Converting between Variances in S2

Hey all, I do OCR so I'm not sure if you're required to do it in other specs.

Basically I am very unsure when to use the different conversions of variances between the population and sample. I'm not even sure whether I fully grasp the concepts of which variance represents what.

The ones that I am aware of so far are

s^2 = Var(Xbar) * n/(n-1)
and
Var(Xbar) = sigma^2 /n

I hope these look familiar since I'm not even sure whether I'm using the right notation.

I thought I had a grasp of these concepts until recently, when a question gives the sample variance. The mark scheme then wants you to find the population variance and then convert back to the sample variance, but by using th two different equations, and if you're converting there and back then what's the point in converting?

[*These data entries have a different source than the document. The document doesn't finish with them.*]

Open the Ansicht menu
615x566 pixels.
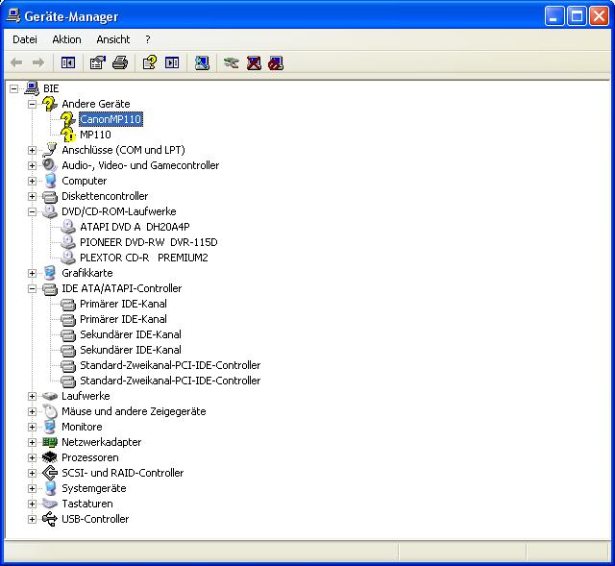click(112, 39)
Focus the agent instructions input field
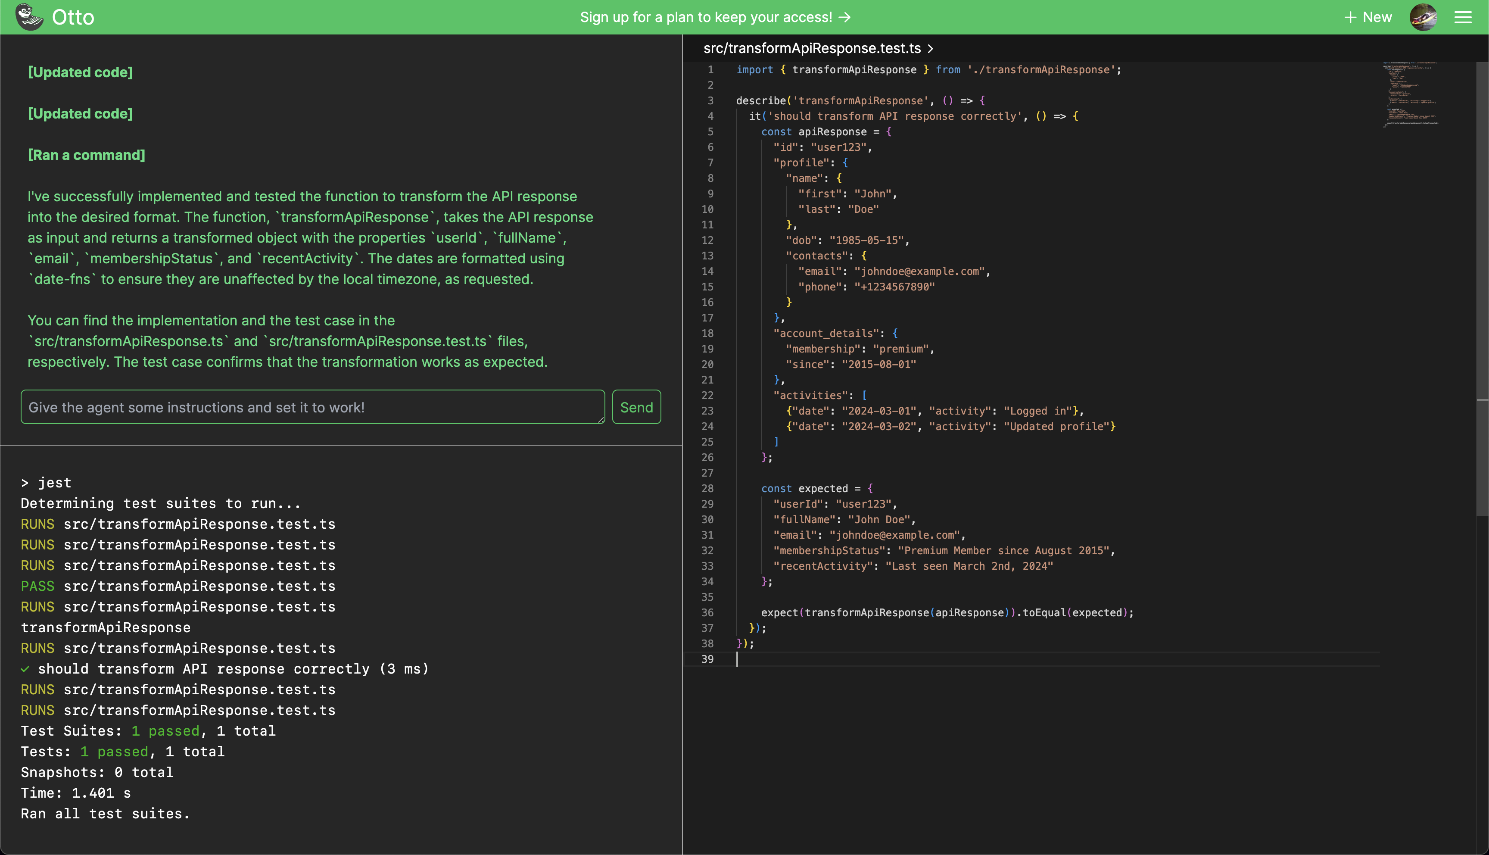Screen dimensions: 1489x855 [312, 407]
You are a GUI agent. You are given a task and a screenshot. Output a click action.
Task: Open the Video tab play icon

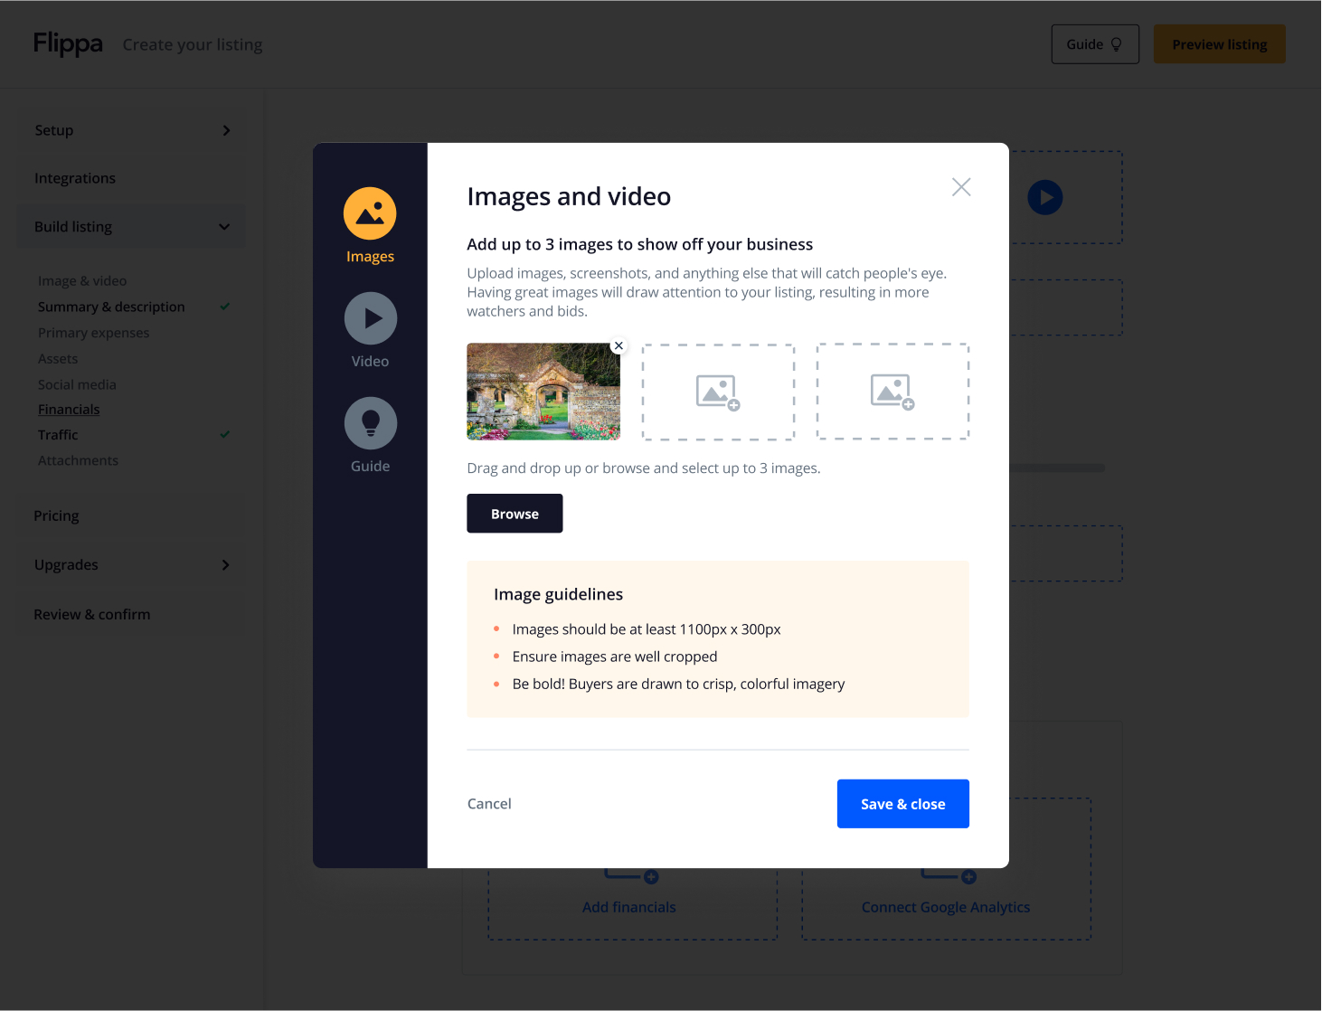point(370,318)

My teacher didn't explain these concepts properly and I am struggling to find any explanations online, so I would really appreciate it if someone could explain what each variance represents and why you use it/ when you use it.

Thank you!

Could u post the question?

It's Question 5 here http://www.ocr.org.uk/Images/136159-question-paper-unit-4733-probability-and-statistics-2.pdf

A good source for the details is [url="https://en.wikipedia.org/wiki/Variance#Population_variance_and_sample_variance"]this subsection of the Wikipedia article

I think you're misreading the mark scheme. It shows that you get B2 B1 M1 M1 A1, then there are two different ways of getting the next M1 A1 A1.

In the first way, you get M1 for "z = (6.2-6.1)/sqrt(0.643/80)", and then A1 for correctly working this out as 1.115, or for correctly working out the probability as 0.1325; then the final A1 is for either comparing z: 1.115 < 1.645, or for comparing p: 0.1325 > 0.05. In this way, you can see that the first way divides into two sub-methods: one using z, and the other using p.

Then there's the second way, in which you get M1 for "6.1 + 1.645*sqrt(0.643/80)", A1 for working this out as 6.247, and the final A1 for comparing 6.2 < 6.247.

You do only one of these two ways, not both, so you don't "convert and then convert back". After scoring this M1 A1 A1 in one of the two ways, you then get the final M1 A1 for the conclusion.

Thanks, this helps a lot. One thing I'd like to know is what is the difference between the unbiased estimate of the variance and the Var(Xsample) = sigma^2 /n?

Above I talked about estimating the variance of the underlying population by using the variance of a sample. Now we're talking about estimating the variance of the mean (which gives you the formula $\sigma^2/n$).

So, if you draw a random sample from an underlying population, you can calculate the mean of that sample. Now do it again with a different sample, and again and again and again... Each time you will get a value for the mean of a particular sample, and these means are likely to all be slightly different. In other words, the means of these samples will have their own sampling distribution. The variance of that sampling distribution, which quantifies how spread out those means are, is $\sigma^2/n$.

Oh I see! Thanks a lot. Would you mind explaining why we must use this step in the example I provided, as I now understand what it is but not exactly why we use it (especially why we use in in conjunction with the unbiased estimate of the variance).